Two months ago, we sent our response to a bid. I've been trying to get feedback and follow up with the customer, but they have gone silent. I've tried reaching them by email and phone. How long should we continue to try to get in touch with the customer?
When sales prospects stop taking your calls, replying to your sales emails and stop returning your voicemails, it’s never a good sign. It probably means one of the following:
-Your prospect doesn’t have enough budget.
-Your prospect is too busy with higher priority projects.
-They are working on this project with a competitor.
-You’re working with a non-decision maker and the opportunity was never identified as a priority with the actual decision-makers.
-Your prospect has a difficult time with conflict and saying no is hard for them.
Once you are sure that they are not interested, use your marketing team to send your client something interesting and of value (not just advertisements) every month or quarter in a follow-up email or drip campaign. This will help to keep you top of mind for when the time is right for them to make a decision, or go looking for a supplier.
There isn't a standard answer to your query; it can vary depending on industry norms.
In our digital solutions company, whenever this has happened, we've taken it as a sign to change strategies.
Continuously reaching someone with nothing different to say, or no additional value to add can drive customers away.

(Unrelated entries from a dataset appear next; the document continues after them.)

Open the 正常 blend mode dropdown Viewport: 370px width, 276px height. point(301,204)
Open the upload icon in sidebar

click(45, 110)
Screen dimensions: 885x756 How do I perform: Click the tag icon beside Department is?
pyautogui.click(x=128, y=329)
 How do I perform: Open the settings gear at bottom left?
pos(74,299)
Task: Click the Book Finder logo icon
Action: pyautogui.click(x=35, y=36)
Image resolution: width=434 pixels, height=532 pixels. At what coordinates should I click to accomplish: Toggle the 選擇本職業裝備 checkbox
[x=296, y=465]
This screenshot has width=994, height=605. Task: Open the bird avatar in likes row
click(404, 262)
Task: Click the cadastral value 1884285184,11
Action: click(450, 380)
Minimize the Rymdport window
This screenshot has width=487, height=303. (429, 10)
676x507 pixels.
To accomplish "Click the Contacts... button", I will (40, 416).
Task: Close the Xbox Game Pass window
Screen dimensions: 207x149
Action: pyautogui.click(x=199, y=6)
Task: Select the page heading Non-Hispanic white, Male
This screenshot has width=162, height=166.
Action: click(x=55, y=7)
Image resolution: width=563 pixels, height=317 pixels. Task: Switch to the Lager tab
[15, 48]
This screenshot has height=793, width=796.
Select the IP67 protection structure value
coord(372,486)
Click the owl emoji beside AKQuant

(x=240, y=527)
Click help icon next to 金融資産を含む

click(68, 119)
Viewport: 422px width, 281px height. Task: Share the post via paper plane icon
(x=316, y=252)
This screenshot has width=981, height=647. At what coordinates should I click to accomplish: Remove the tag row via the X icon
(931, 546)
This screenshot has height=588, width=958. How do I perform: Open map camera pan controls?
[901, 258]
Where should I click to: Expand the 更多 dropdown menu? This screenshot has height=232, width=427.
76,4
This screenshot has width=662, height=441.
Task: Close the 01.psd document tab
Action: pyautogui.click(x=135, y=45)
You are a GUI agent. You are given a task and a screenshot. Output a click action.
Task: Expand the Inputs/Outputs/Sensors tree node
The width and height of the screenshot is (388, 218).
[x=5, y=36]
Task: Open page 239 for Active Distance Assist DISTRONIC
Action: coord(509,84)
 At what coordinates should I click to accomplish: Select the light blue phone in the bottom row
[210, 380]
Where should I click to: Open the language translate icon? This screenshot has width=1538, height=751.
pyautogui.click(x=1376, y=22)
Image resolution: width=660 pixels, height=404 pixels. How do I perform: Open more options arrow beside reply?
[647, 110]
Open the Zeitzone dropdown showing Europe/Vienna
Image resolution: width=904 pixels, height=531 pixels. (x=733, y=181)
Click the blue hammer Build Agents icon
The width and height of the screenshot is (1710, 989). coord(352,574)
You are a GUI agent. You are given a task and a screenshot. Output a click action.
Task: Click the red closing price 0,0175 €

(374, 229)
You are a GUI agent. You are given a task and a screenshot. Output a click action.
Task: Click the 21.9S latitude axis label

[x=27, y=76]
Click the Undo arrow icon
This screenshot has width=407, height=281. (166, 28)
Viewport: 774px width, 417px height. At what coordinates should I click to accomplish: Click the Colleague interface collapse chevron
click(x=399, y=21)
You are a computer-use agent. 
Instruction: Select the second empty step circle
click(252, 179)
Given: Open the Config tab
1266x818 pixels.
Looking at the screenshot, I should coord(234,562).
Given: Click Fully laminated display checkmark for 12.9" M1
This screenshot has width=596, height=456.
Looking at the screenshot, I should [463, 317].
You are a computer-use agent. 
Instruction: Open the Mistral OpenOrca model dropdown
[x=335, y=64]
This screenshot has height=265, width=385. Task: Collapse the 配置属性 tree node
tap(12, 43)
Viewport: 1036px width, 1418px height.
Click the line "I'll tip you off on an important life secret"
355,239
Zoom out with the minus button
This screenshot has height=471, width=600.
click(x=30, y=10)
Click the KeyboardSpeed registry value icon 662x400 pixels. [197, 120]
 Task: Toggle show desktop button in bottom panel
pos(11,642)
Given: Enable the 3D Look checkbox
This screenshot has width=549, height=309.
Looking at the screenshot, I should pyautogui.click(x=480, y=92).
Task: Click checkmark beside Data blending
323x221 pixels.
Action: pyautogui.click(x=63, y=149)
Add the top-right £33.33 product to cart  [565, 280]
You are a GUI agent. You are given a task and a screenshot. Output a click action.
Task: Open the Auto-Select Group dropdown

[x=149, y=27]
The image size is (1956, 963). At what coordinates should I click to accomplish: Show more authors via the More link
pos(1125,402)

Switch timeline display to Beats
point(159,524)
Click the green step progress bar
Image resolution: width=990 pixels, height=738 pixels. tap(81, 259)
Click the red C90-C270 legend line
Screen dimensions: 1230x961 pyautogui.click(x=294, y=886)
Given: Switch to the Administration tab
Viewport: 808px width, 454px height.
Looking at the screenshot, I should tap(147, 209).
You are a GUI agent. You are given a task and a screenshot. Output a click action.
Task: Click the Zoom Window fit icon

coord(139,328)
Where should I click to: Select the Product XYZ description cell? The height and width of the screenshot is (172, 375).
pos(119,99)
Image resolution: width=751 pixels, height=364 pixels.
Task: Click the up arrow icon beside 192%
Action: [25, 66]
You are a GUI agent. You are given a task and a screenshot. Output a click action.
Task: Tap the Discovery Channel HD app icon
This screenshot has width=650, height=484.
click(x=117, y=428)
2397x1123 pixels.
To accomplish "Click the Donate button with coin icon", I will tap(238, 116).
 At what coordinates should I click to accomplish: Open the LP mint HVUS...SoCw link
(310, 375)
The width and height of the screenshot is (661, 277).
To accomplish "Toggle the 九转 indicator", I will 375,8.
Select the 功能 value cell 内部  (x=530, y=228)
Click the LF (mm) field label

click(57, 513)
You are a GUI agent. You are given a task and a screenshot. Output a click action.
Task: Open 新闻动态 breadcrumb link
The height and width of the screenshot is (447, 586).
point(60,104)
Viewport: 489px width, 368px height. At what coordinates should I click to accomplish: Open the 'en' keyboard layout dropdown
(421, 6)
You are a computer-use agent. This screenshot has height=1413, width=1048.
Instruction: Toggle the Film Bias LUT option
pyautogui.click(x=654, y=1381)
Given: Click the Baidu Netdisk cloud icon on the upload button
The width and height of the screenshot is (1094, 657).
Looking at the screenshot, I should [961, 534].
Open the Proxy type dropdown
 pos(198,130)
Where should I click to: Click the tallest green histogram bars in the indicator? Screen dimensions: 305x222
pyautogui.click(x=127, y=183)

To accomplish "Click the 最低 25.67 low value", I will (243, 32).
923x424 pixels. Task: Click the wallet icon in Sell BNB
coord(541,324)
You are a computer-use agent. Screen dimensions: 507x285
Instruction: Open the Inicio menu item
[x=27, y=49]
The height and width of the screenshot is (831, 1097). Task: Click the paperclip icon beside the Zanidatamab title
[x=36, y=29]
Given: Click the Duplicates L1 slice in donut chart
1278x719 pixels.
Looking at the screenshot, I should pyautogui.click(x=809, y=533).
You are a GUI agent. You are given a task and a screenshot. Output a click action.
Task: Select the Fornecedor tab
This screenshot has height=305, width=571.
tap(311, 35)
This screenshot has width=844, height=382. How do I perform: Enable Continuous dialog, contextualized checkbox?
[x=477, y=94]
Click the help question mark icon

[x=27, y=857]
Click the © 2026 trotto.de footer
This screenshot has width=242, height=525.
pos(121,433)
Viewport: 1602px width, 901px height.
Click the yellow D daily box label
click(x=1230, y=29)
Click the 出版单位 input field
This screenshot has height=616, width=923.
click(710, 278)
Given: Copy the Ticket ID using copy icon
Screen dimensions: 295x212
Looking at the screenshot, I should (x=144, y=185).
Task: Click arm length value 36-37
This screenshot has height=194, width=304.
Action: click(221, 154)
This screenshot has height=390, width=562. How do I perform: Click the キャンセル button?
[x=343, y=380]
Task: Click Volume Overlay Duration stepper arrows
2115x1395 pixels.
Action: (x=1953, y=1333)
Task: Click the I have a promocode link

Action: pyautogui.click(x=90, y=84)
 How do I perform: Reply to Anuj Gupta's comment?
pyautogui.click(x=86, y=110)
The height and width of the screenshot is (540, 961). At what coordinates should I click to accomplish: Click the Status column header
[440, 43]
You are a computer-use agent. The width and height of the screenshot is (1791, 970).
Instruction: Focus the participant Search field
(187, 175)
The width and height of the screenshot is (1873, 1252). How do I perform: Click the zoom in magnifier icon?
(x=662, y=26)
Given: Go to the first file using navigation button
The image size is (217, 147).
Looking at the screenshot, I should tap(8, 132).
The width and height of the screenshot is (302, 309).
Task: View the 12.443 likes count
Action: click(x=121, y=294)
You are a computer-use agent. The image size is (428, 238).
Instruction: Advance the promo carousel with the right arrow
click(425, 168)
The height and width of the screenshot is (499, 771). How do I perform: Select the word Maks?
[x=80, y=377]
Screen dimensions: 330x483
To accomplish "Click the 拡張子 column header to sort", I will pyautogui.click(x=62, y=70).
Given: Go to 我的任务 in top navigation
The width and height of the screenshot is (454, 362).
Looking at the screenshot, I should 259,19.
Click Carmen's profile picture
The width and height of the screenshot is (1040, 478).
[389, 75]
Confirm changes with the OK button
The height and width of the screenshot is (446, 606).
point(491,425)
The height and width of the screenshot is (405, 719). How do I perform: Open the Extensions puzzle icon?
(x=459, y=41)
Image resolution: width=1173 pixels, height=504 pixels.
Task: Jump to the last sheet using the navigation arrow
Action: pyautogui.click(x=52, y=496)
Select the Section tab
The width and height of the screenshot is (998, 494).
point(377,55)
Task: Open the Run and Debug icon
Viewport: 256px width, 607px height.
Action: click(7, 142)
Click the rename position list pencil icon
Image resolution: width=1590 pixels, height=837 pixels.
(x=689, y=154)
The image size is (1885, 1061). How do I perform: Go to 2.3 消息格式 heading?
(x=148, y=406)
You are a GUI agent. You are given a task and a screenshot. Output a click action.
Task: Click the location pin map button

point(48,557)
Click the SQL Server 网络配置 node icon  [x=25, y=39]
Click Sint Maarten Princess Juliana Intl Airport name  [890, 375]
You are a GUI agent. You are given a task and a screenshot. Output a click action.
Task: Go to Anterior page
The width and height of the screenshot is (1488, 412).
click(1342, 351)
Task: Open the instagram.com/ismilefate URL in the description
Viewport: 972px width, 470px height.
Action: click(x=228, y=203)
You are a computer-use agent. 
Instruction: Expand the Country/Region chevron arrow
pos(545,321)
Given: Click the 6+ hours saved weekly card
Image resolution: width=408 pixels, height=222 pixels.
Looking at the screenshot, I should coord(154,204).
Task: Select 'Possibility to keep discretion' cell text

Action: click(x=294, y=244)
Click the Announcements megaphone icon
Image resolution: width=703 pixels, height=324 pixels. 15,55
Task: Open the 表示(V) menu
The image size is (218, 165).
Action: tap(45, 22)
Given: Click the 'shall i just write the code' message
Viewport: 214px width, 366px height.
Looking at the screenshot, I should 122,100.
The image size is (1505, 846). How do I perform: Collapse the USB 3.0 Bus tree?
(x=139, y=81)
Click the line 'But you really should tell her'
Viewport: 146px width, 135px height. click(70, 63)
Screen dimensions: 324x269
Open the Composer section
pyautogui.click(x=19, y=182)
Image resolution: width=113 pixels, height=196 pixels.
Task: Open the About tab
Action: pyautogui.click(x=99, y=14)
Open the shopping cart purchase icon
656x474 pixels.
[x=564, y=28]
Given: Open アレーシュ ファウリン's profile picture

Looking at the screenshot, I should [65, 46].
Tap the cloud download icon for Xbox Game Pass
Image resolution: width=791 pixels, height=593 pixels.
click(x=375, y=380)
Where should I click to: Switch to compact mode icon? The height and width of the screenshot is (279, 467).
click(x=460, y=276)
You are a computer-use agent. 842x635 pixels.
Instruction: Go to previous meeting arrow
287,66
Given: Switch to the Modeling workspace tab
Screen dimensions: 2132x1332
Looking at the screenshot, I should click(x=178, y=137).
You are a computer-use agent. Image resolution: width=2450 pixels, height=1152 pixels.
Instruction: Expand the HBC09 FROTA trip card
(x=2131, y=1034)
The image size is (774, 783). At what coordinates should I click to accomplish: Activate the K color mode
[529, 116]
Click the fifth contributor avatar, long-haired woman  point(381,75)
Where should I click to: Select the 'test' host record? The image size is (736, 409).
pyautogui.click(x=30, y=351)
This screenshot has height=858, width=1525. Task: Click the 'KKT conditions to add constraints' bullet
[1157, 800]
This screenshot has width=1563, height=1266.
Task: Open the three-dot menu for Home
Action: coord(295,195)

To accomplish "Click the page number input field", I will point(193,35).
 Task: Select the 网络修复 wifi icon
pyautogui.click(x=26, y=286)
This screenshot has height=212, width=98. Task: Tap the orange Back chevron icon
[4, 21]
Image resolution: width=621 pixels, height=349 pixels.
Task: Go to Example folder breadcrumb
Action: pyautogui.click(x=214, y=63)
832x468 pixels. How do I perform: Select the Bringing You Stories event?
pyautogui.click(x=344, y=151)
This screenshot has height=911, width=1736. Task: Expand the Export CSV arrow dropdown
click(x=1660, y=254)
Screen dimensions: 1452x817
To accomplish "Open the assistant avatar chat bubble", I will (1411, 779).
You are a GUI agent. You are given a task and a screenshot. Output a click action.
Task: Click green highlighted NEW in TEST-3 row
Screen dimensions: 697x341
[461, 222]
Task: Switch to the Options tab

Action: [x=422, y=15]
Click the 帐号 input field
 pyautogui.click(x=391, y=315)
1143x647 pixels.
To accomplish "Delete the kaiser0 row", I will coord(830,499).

That said, I think three months are enough to assess how effective your content and marketing strategies are.
So in short, continue reaching them, but make sure you bring something new to the table. Don't be redundant. And if that can't be done, then give it about 2-3 months.
It sounds like you made the customer an offer that he or she could not refuse. In doing so, you left all of the decisions up to that person. Well, what happened to the offer? When you are contacting the customer continuously, you are only selling yourself and your business according to that bid. Have you considered negotiation tactics to sweeten the deal? The customer should know that you care and is sincerely interested in their business end.
I have always maintained the business philosophy: A no is never a no. It's a reason to knock on the door again but in a different way. Then I transition to an outside-the-box approach.
Did the customer actually decline the bid? If not, you haven't actually received a no. If you submitted a bid - the potential client has a pain point that needs resolution. YOU and your company can provide the solution to alleviate the pain.
I wouldn't suggest sending a follow-up email with the subject "follow up." Create something catchy that explains why you're the best option. Send a gift basket with a "we can resolve your issue" message attached. Send a calendar invite for a lunch date on a specific day. S/He will hopefully accept or decline.
The best way is to ASK how you can deliver. If you lost out to a competitor, ask what they were able to provide that you couldn't. Then request that he keep you in mind for the next time. Always keep the door opened.
In my opinion, you definitely have to forget such a customer.
No, you should not. Sometimes customers are away for holidays or taking time off, especially in the summer.